The transportation and housing measure is the fourth of 12 spending bills revealed by House Republicans for the 2015 budget year that begins Oct. 1. Lawmakers are trying to get the annual appropriations process back on track after it ran aground last year before a December budget deal eased automatic cuts known as sequestration.
The legislation is free of earmarked spending, consistent with the GOP ban on such pet projects.
It’s hardly free of parochialism however. For instance, it contains language by Rep. John Culberson, R-Texas, blocking construction of a light rail line on Houston’s Richmond Avenue; lifts weight limits for trucks traveling on interstate highways in Idaho, Wisconsin and Mississippi; and continues a $150 million subsidy for the Metro rail system in Washington, District of Columbia and its suburbs.

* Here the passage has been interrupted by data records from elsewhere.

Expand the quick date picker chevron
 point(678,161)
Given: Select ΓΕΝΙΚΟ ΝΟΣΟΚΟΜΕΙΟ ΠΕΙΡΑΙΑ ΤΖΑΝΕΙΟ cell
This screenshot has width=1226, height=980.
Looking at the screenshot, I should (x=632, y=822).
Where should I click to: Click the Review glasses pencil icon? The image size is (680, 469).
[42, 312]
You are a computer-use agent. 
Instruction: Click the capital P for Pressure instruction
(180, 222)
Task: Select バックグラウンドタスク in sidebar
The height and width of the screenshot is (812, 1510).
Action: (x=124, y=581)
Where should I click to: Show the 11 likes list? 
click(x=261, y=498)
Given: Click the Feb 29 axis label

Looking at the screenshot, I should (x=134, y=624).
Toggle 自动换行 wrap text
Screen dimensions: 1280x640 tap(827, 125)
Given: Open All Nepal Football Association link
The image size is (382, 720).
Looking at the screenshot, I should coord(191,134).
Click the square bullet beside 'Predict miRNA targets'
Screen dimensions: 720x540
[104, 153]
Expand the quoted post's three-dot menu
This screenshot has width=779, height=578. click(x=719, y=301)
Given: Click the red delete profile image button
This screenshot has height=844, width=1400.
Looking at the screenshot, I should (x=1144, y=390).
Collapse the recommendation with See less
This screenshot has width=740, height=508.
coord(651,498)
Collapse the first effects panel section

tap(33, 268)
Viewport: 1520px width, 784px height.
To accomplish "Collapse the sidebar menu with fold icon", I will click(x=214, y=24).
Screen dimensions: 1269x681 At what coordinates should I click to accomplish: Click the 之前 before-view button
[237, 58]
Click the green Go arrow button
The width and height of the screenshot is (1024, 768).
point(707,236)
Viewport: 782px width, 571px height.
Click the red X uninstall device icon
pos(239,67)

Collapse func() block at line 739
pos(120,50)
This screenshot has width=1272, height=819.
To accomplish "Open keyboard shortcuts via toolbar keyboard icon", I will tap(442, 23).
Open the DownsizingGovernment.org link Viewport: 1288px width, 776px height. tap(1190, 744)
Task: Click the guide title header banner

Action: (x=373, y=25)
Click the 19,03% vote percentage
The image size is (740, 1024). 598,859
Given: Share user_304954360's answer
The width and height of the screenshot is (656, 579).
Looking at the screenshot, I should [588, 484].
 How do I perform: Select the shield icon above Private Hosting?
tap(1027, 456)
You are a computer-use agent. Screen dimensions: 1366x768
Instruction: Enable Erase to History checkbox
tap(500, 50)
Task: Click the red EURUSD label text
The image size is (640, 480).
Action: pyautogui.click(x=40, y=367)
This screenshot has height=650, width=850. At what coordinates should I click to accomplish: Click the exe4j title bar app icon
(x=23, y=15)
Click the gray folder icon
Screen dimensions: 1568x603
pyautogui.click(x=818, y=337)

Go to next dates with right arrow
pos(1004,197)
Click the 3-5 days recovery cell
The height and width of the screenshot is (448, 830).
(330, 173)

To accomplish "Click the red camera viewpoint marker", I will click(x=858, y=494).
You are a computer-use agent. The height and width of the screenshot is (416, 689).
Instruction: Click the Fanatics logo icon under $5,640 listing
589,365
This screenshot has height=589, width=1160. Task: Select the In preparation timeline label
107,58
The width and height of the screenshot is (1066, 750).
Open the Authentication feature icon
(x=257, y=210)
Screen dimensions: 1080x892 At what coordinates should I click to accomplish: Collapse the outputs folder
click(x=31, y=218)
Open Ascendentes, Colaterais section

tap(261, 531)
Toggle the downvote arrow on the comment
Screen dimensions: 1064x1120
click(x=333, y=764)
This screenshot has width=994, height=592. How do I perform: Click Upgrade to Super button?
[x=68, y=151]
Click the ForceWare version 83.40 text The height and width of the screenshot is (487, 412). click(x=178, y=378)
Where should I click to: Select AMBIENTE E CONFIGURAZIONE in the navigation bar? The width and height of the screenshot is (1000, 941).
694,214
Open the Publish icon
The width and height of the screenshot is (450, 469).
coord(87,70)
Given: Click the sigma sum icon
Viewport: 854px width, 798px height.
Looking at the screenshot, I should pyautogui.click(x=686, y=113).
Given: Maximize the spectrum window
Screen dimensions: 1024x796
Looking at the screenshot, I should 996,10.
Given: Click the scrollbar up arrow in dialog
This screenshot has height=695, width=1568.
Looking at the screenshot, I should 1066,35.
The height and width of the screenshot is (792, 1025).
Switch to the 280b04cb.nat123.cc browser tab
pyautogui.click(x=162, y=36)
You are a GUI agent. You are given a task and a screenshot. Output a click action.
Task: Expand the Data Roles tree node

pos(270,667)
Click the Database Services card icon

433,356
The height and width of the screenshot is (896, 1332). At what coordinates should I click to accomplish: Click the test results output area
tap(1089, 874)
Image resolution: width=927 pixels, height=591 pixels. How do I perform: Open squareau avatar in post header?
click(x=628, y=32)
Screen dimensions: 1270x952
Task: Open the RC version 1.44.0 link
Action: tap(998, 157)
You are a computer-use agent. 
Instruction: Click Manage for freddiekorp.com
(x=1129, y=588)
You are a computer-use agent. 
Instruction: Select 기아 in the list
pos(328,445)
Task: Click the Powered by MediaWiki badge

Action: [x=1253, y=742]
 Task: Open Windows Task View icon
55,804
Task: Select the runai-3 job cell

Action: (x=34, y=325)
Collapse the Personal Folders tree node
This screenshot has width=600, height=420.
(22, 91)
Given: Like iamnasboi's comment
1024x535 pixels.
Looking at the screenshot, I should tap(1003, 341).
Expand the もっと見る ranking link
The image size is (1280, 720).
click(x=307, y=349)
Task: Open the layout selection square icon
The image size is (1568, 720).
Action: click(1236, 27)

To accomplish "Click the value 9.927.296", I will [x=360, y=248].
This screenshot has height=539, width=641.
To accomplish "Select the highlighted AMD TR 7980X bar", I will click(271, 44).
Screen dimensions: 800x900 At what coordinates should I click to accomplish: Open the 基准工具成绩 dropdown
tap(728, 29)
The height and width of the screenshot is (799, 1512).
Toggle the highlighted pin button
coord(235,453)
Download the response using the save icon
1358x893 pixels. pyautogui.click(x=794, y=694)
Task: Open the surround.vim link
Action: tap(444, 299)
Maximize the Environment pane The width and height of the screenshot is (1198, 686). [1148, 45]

It maintains a $149 million appropriation for a program that subsidizes air fares to rural airports. Amtrak capital grants would be cut by $200 million and employees of the passenger railroad would generally be limited to $35,000 a year in overtime.
The measure is part of the approximately $1 trillion portion of the federal budget that passes through Congress each year. The 2015 round of spending bills are essentially capped at current levels. But there’s actually less than that because of a $4 billion difference of opinion between the Congressional Budget Office and the White House’s Office of Management and Budget over how much revenue the government will reap next year from Federal Housing Administration mortgage insurance premiums.
This arcane dispute means that the transportation and housing measure faces a $1.8 billion cut in real terms, even though it appropriates $1.2 billion above current levels.
A House Appropriations subcommittee is slated to approve the measure on Wednesday, and it faces a floor debate later this month.